### Task details
Each entry must be given again exactly; images do not belong in the copy.
◇ ◇ ◇ ◇
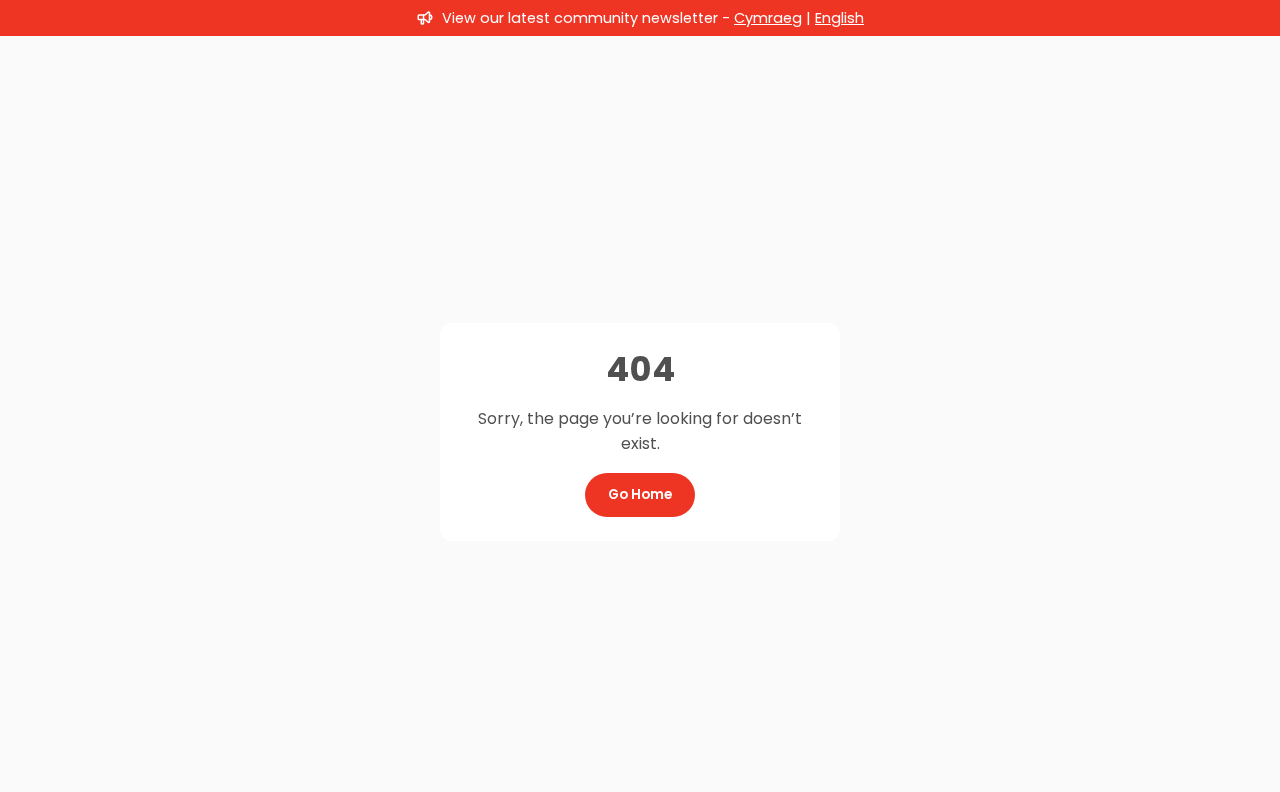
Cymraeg (768, 18)
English (839, 18)
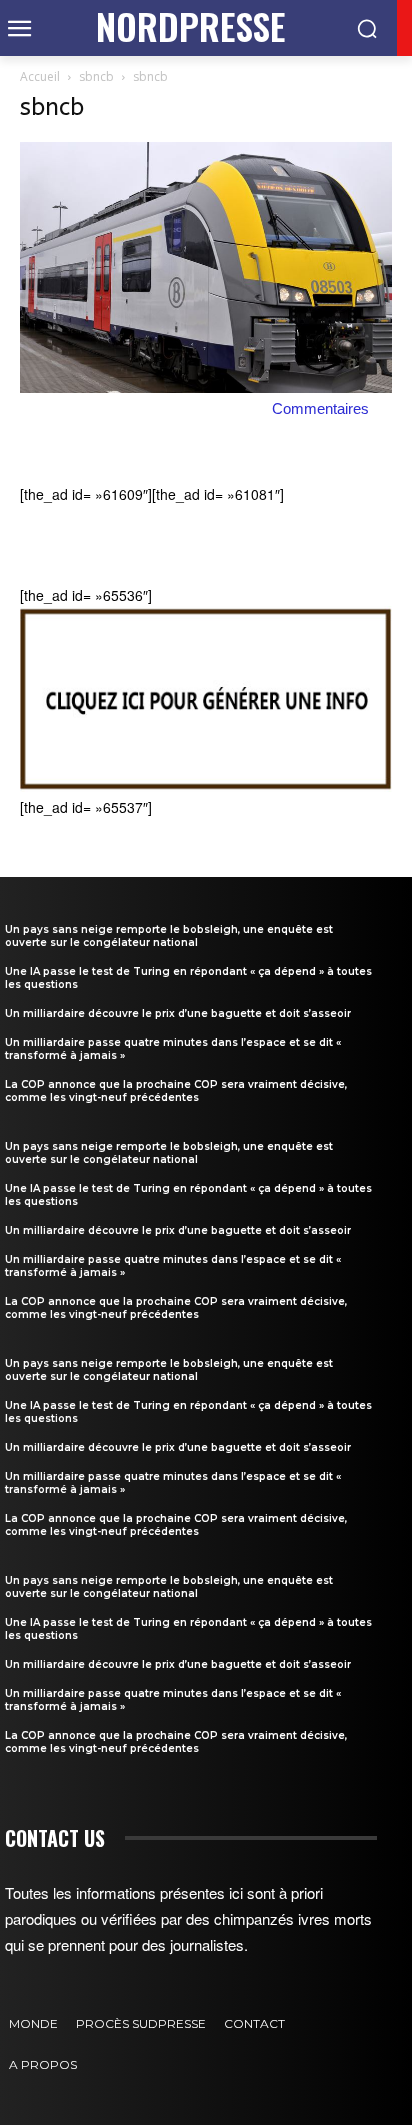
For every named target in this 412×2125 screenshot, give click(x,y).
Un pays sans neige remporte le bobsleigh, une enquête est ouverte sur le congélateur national (169, 936)
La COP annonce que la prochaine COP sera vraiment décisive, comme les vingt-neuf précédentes (176, 1091)
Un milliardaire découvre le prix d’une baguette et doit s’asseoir (178, 1013)
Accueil (40, 76)
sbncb (96, 76)
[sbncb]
◇ ◇ ◇ ◇
### Written solution
Cymraeg (768, 18)
English (839, 18)
For every named target in this 412×2125 screenshot, give click(x,y).
Un pays sans neige remporte le bobsleigh, une enquête est ouverte sur le congélateur national (169, 936)
La COP annonce que la prochaine COP sera vraiment décisive, comme les vingt-neuf précédentes (176, 1091)
Un milliardaire découvre le prix d’une baguette et doit s’asseoir (178, 1013)
Accueil (40, 76)
sbncb (96, 76)
[sbncb]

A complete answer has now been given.